* [EXERCISE GOAL]: Leaving the images out, output each entry below exactly.

* [MATERIAL FOR THIS TASK]:
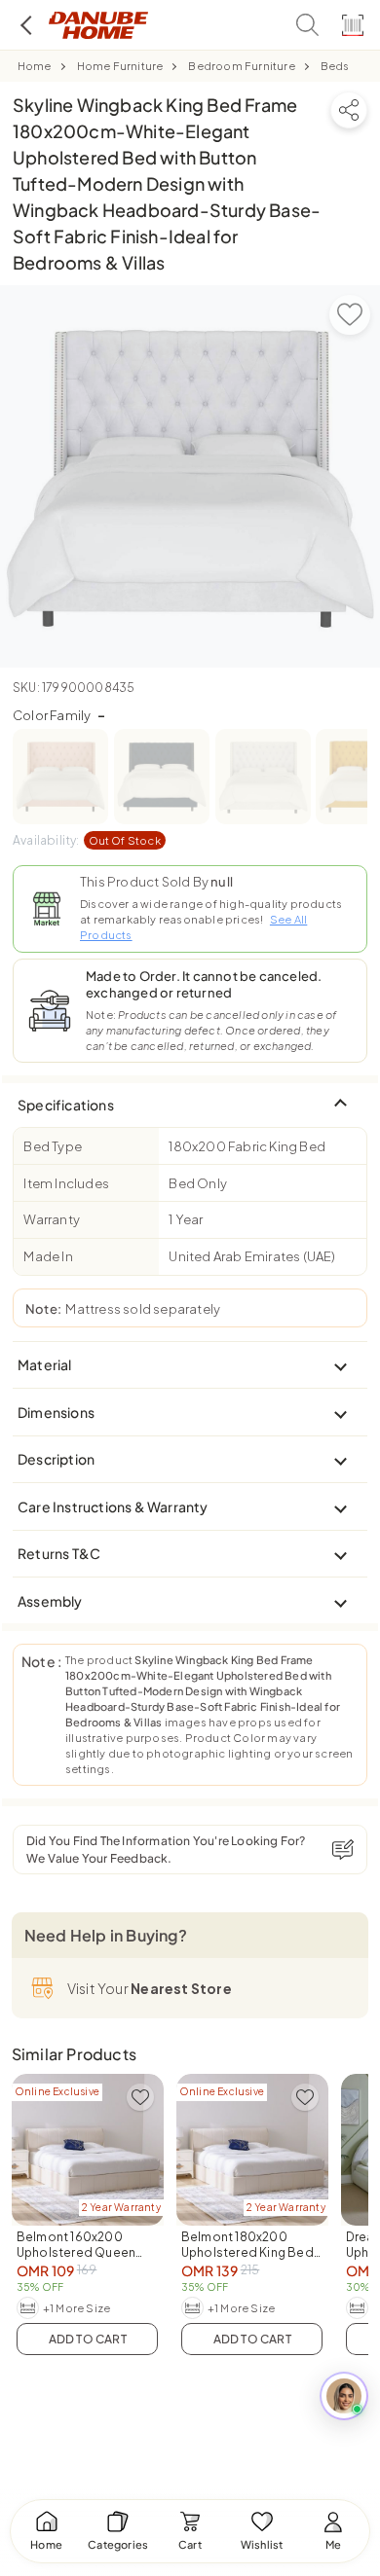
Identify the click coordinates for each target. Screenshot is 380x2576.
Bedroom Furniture (241, 65)
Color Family (59, 715)
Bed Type (52, 1146)
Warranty (51, 1219)
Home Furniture (120, 65)
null (221, 881)
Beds (335, 65)
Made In (47, 1256)
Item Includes (66, 1183)
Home (35, 65)
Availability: (87, 840)
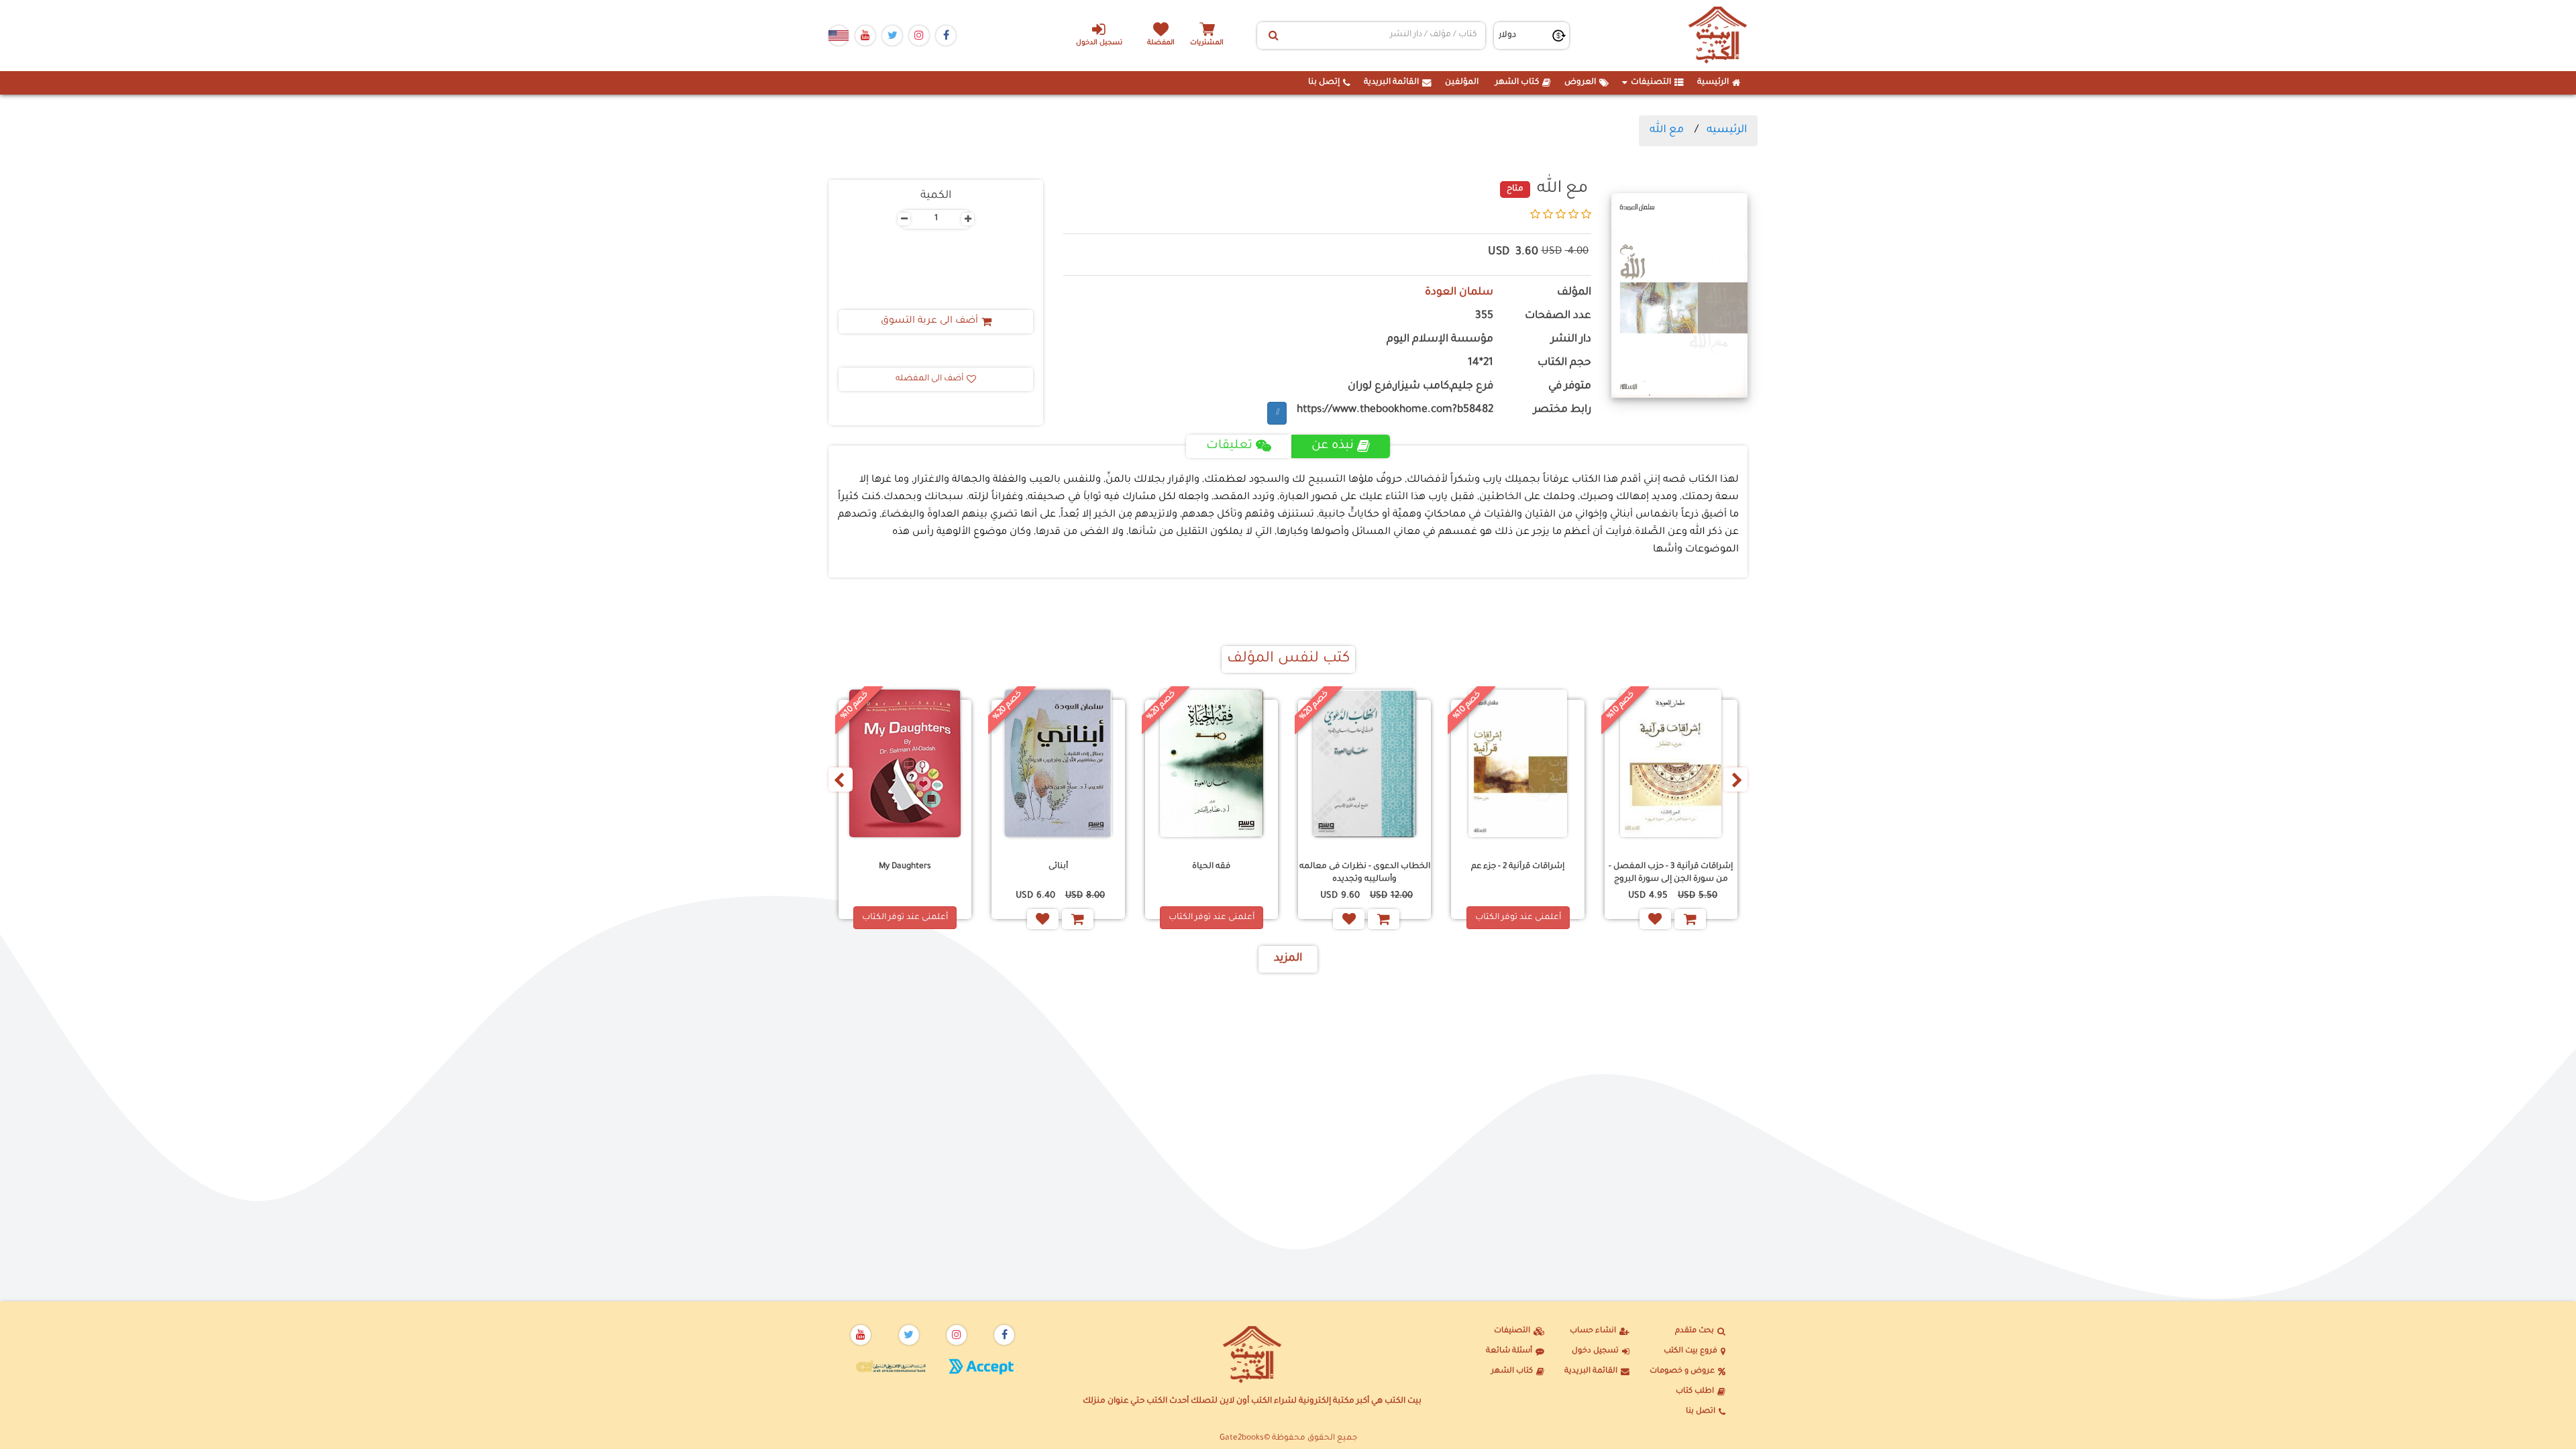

* [WRITTEN ANSWER]:
Identify the click coordinates for each target. Screenshot is 380x2576.
Bedroom Furniture (241, 65)
Color Family (59, 715)
Bed Type (52, 1146)
Warranty (51, 1219)
Home Furniture (120, 65)
null (221, 881)
Beds (335, 65)
Made In (47, 1256)
Item Includes (66, 1183)
Home (35, 65)
Availability: (87, 840)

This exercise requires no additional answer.